GOAL - Please rewrite the data below, replacing every "GUI agent" with "screen agent" and leaving everything else unchanged.

Stored records -
══════
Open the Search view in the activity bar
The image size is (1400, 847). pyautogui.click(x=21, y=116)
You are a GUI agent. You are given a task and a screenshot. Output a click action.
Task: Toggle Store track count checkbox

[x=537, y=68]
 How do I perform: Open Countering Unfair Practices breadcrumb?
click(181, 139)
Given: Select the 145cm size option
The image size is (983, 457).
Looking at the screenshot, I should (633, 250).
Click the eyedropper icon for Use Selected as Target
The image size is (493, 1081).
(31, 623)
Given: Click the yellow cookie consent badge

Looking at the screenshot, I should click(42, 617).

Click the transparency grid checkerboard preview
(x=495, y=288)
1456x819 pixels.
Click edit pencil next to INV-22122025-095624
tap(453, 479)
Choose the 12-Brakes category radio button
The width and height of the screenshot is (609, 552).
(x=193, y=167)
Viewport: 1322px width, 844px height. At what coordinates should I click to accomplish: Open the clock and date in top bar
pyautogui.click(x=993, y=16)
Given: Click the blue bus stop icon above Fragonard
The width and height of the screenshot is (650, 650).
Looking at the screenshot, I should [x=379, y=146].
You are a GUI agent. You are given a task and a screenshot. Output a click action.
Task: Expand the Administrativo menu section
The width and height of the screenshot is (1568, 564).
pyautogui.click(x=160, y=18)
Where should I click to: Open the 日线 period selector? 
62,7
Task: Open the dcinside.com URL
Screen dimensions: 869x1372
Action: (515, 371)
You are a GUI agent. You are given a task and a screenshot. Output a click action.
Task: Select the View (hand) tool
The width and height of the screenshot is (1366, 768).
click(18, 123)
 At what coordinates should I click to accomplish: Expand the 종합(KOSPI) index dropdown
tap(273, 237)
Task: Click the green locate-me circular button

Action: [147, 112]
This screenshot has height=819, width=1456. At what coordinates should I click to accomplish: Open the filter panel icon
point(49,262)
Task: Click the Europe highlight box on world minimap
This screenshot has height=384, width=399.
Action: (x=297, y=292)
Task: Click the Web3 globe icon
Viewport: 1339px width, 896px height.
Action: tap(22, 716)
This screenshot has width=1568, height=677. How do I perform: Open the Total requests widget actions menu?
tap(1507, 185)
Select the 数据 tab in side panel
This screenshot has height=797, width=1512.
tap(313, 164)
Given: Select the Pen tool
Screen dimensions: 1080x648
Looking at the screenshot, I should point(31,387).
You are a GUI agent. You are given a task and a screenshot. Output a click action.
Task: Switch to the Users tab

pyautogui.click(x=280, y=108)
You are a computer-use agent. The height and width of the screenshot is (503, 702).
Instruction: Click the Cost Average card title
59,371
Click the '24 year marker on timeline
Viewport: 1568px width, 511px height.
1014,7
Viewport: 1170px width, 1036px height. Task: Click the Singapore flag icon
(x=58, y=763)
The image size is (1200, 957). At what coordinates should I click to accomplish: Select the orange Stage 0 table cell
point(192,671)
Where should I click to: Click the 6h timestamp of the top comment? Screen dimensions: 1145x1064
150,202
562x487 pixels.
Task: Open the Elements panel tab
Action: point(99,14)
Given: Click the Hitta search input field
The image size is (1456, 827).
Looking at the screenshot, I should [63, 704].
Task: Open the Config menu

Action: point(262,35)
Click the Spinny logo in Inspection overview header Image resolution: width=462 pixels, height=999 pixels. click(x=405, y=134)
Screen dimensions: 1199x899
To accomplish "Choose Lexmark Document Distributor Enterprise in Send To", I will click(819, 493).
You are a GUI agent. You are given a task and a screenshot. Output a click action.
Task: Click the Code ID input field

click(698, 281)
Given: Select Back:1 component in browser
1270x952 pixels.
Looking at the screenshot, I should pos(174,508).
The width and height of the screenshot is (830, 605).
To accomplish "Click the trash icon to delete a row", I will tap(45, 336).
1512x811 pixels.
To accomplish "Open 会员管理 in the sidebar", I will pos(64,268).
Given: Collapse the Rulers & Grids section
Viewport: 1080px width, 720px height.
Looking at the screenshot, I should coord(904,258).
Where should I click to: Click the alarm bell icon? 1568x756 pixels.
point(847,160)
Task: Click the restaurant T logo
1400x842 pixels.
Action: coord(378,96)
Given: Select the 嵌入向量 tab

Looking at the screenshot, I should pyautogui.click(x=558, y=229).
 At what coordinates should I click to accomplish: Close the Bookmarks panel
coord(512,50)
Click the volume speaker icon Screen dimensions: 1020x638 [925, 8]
══════
TASK OUTPUT -
Open the Search view in the activity bar
The image size is (1400, 847). pyautogui.click(x=21, y=116)
You are a screen agent. You are given a task and a screenshot. Output a click action.
Task: Toggle Store track count checkbox

[x=537, y=68]
 How do I perform: Open Countering Unfair Practices breadcrumb?
click(181, 139)
Given: Select the 145cm size option
The image size is (983, 457).
Looking at the screenshot, I should (633, 250).
Click the eyedropper icon for Use Selected as Target
The image size is (493, 1081).
(31, 623)
Given: Click the yellow cookie consent badge

Looking at the screenshot, I should click(42, 617).

Click the transparency grid checkerboard preview
(x=495, y=288)
1456x819 pixels.
Click edit pencil next to INV-22122025-095624
tap(453, 479)
Choose the 12-Brakes category radio button
The width and height of the screenshot is (609, 552).
(x=193, y=167)
Viewport: 1322px width, 844px height. At what coordinates should I click to accomplish: Open the clock and date in top bar
pyautogui.click(x=993, y=16)
Given: Click the blue bus stop icon above Fragonard
The width and height of the screenshot is (650, 650).
Looking at the screenshot, I should [x=379, y=146].
You are a screen agent. You are given a task and a screenshot. Output a click action.
Task: Expand the Administrativo menu section
The width and height of the screenshot is (1568, 564).
pyautogui.click(x=160, y=18)
Where should I click to: Open the 日线 period selector? 
62,7
Task: Open the dcinside.com URL
Screen dimensions: 869x1372
Action: (515, 371)
You are a screen agent. You are given a task and a screenshot. Output a click action.
Task: Select the View (hand) tool
The width and height of the screenshot is (1366, 768).
click(18, 123)
 At what coordinates should I click to accomplish: Expand the 종합(KOSPI) index dropdown
tap(273, 237)
Task: Click the green locate-me circular button

Action: [147, 112]
This screenshot has height=819, width=1456. At what coordinates should I click to accomplish: Open the filter panel icon
point(49,262)
Task: Click the Europe highlight box on world minimap
This screenshot has height=384, width=399.
Action: (x=297, y=292)
Task: Click the Web3 globe icon
Viewport: 1339px width, 896px height.
Action: tap(22, 716)
This screenshot has width=1568, height=677. How do I perform: Open the Total requests widget actions menu?
tap(1507, 185)
Select the 数据 tab in side panel
This screenshot has height=797, width=1512.
tap(313, 164)
Given: Select the Pen tool
Screen dimensions: 1080x648
Looking at the screenshot, I should point(31,387).
You are a screen agent. You are given a task and a screenshot. Output a click action.
Task: Switch to the Users tab

pyautogui.click(x=280, y=108)
You are a computer-use agent. The height and width of the screenshot is (503, 702).
Instruction: Click the Cost Average card title
59,371
Click the '24 year marker on timeline
Viewport: 1568px width, 511px height.
1014,7
Viewport: 1170px width, 1036px height. Task: Click the Singapore flag icon
(x=58, y=763)
The image size is (1200, 957). At what coordinates should I click to accomplish: Select the orange Stage 0 table cell
point(192,671)
Where should I click to: Click the 6h timestamp of the top comment? Screen dimensions: 1145x1064
150,202
562x487 pixels.
Task: Open the Elements panel tab
Action: point(99,14)
Given: Click the Hitta search input field
The image size is (1456, 827).
Looking at the screenshot, I should [63, 704].
Task: Open the Config menu

Action: point(262,35)
Click the Spinny logo in Inspection overview header Image resolution: width=462 pixels, height=999 pixels. click(x=405, y=134)
Screen dimensions: 1199x899
To accomplish "Choose Lexmark Document Distributor Enterprise in Send To", I will click(819, 493).
You are a screen agent. You are given a task and a screenshot. Output a click action.
Task: Click the Code ID input field

click(698, 281)
Given: Select Back:1 component in browser
1270x952 pixels.
Looking at the screenshot, I should pos(174,508).
The width and height of the screenshot is (830, 605).
To accomplish "Click the trash icon to delete a row", I will tap(45, 336).
1512x811 pixels.
To accomplish "Open 会员管理 in the sidebar", I will pos(64,268).
Given: Collapse the Rulers & Grids section
Viewport: 1080px width, 720px height.
Looking at the screenshot, I should coord(904,258).
Where should I click to: Click the alarm bell icon? 1568x756 pixels.
point(847,160)
Task: Click the restaurant T logo
1400x842 pixels.
Action: coord(378,96)
Given: Select the 嵌入向量 tab

Looking at the screenshot, I should pyautogui.click(x=558, y=229).
 At what coordinates should I click to accomplish: Close the Bookmarks panel
coord(512,50)
Click the volume speaker icon Screen dimensions: 1020x638 [925, 8]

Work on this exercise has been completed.